For several reasons, there is interest for combining surgical cytoreduction and HIPEC in the management of ovarian cancer whose natural history remains localized to the peritoneal cavity:

  1. Postoperative IP chemotherapy trials in patients with ovarian cancer have shown a survival benefit in favor of IP regimens despite a significant proportion of patients not completing all 6 planned IP cycles, suggesting a survival benefit for patients who receive fewer cycles, possibly just a single administration [911].

  2. By giving the chemotherapy intraoperatively, barriers of postoperative adhesions can be avoided. Intraoperatively, the chemotherapy can be delivered under highly standardized procedures and the perfusate can be drained from the peritoneal cavity.

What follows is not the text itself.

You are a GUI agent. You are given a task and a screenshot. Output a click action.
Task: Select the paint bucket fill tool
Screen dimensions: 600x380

  3. There is no interval between cytoreduction and chemotherapy. The cytotoxic therapy is applied at the time of surgery, without delay [23, 24].

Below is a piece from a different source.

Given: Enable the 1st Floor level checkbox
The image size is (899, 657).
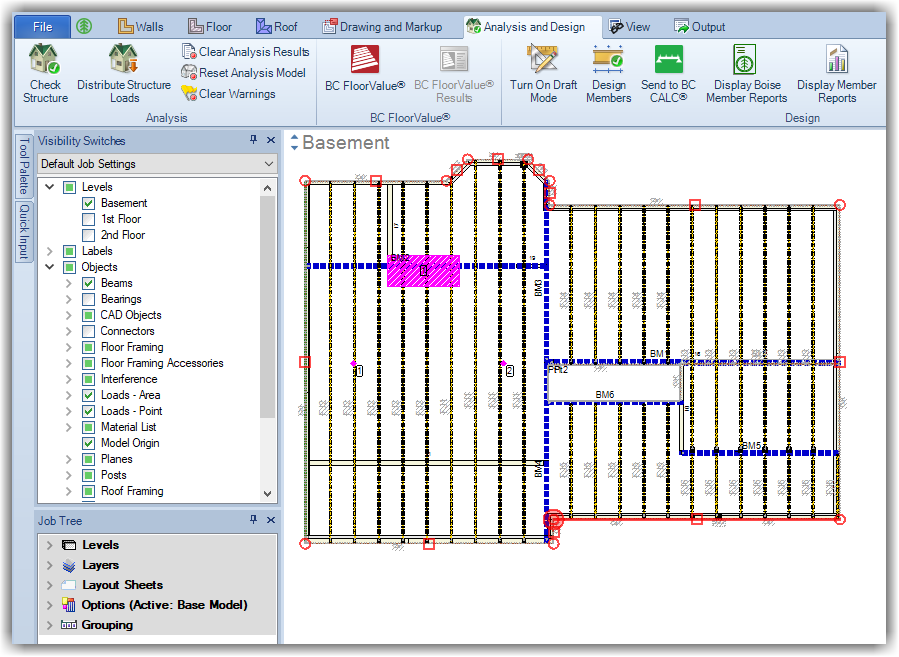Looking at the screenshot, I should tap(89, 219).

  4. Hyperthermia alone has been associated with cytotoxic effects. In addition, hyperthermia has been shown to increase the cytotoxic effect of many chemotherapeutic agents by increasing DNA crosslinking and tumor penetration [2527].

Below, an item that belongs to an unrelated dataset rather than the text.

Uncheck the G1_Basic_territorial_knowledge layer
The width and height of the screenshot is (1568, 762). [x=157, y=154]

Phase 1/2; studies, pharmacokinetics, toxicity, morbidity, and mortality

A number of phase 1/2; studies in both primary and recurrent disease settings have been performed. Zivanovic et al. assessed dose-escalated cisplatin administered as HIPEC during secondary cytoreductive surgery in 12 patients with platinum-sensitive recurrent ovarian cancer [28]. The median peritoneal cancer index (PCI) was 14.5, and all but 4 patients had their disease resected to 2.5 mm or less. The median operative time, including the 90-minute HIPEC procedure, was 463 minutes. No intestinal anastomotic leak, no postoperative thromboembolic events, or grade 2 or higher hematologic toxicity were observed. There were no perioperative deaths or grade 4 adverse events. One patient’s postoperative course was complicated by a grade 3 acute renal injury, which was considered a dose-limiting toxicity. Pharmacokinetic measurements showed high IP doses of cisplatin and low systemic exposure. The IP-plasma platinum AUC ratio during the perfusion was 19.5 for 100 mg/m2, confirming the favorable pharmacokinetic properties of cisplatin. The limited rate of observed chemotherapy-related side effects in this study was confirmed by the very low systemic exposure of cisplatin measured during and after HIPEC, underlining the pharmacologic advantage of cisplatin administered as HIPEC. Tumor samples before and after HIPEC were frozen for detection of cisplatin-induced intra-strand crosslinks in nuclear DNA and were confirmed in tumor biopsies after 90 minutes of HIPEC. The addition of HIPEC did not compromise the ability to postoperatively administer standard systemic carboplatin-based combination chemotherapy. Paclitaxel was recently investigated in the setting of HIPEC. De Bree et al. performed a pharmacokinetic study on 13 patients administered 175 mg/m2 paclitaxel over 2 hours [29]. The IP-plasma AUC ratio was 1462 for the 2-hour HIPEC duration and 366 for the total 5-day study period. Cytotoxic drug concentrations were detected in peritoneal fluid for a mean period of 2.7 days, despite drainage of the drug solution after 2 hours of treatment. The delivery of paclitaxel 175 mg/m2 showed an acceptable morbidity rate of 38% (all complications), with no postoperative deaths. It should be noted that this study included patients with primary and recurrent disease, as well as those with persistent disease. All but 3 women had a cytoreduction to 5mm or less.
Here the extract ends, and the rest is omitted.